## SUPPLIED ENTRIES
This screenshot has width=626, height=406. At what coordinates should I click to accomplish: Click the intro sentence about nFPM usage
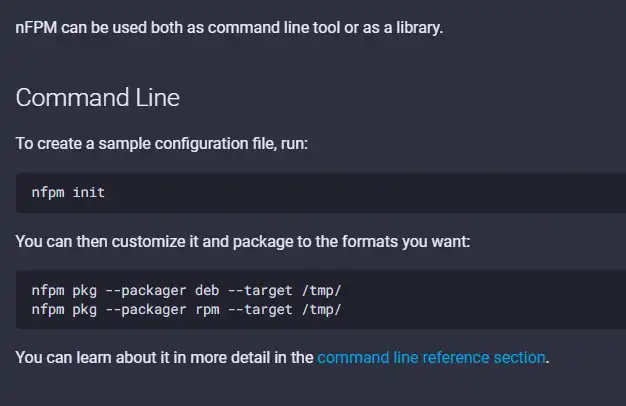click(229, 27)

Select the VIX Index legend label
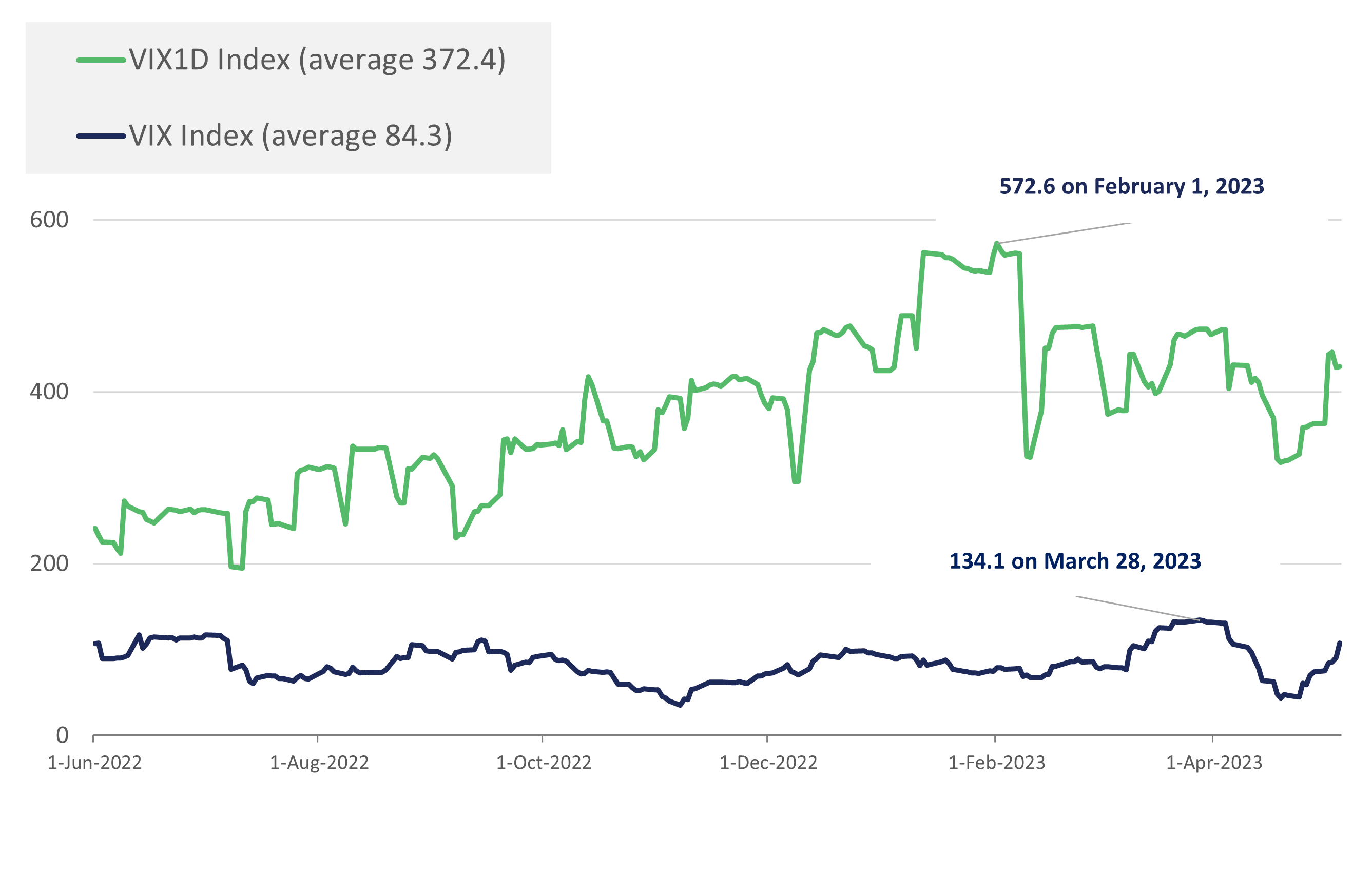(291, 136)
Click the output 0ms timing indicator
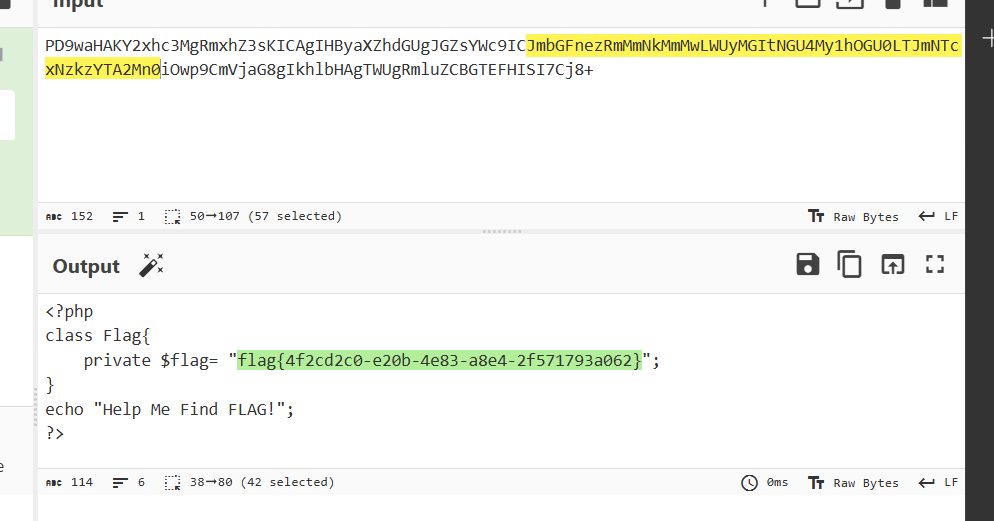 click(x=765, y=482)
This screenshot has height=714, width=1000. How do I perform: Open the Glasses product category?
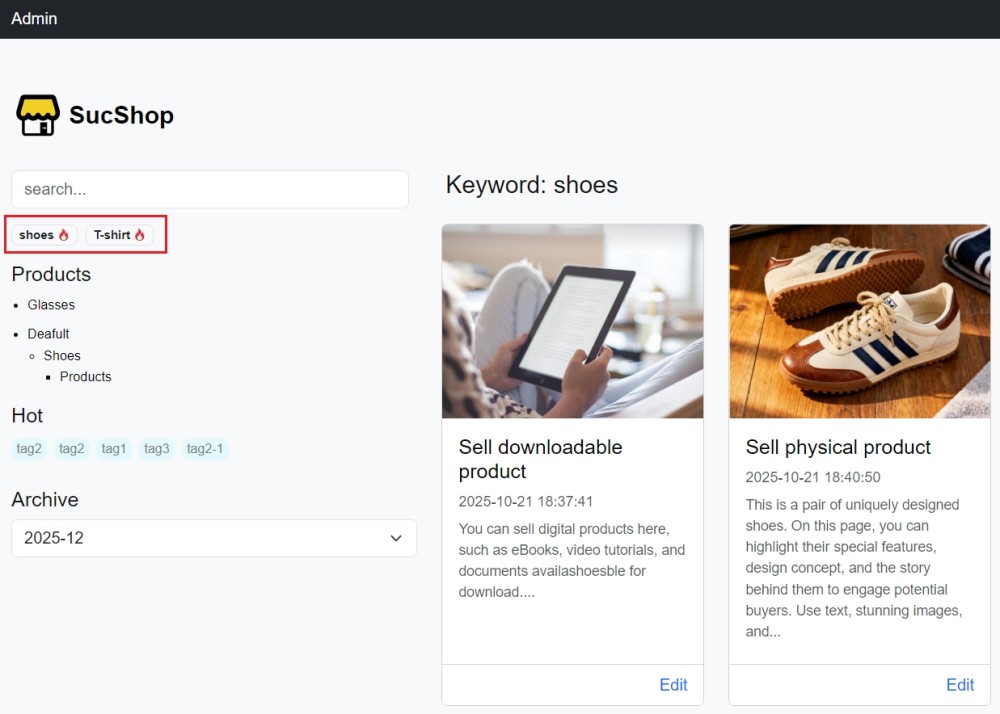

## YOUR GOAL
Rewrite all of the lines above, requests included, and increase every coordinate in the answers by 130. Leave the pictures out of your answer.

## COMPLETE RESPONSE
This screenshot has width=626, height=406. At what coordinates should I click to accomplish: Click the intro sentence about nFPM usage
click(359, 157)

Select the VIX Index legend label
(421, 266)
Click the output 0ms timing indicator
 click(x=895, y=612)
This screenshot has height=714, width=1000. How do I perform: Open the Glasses product category?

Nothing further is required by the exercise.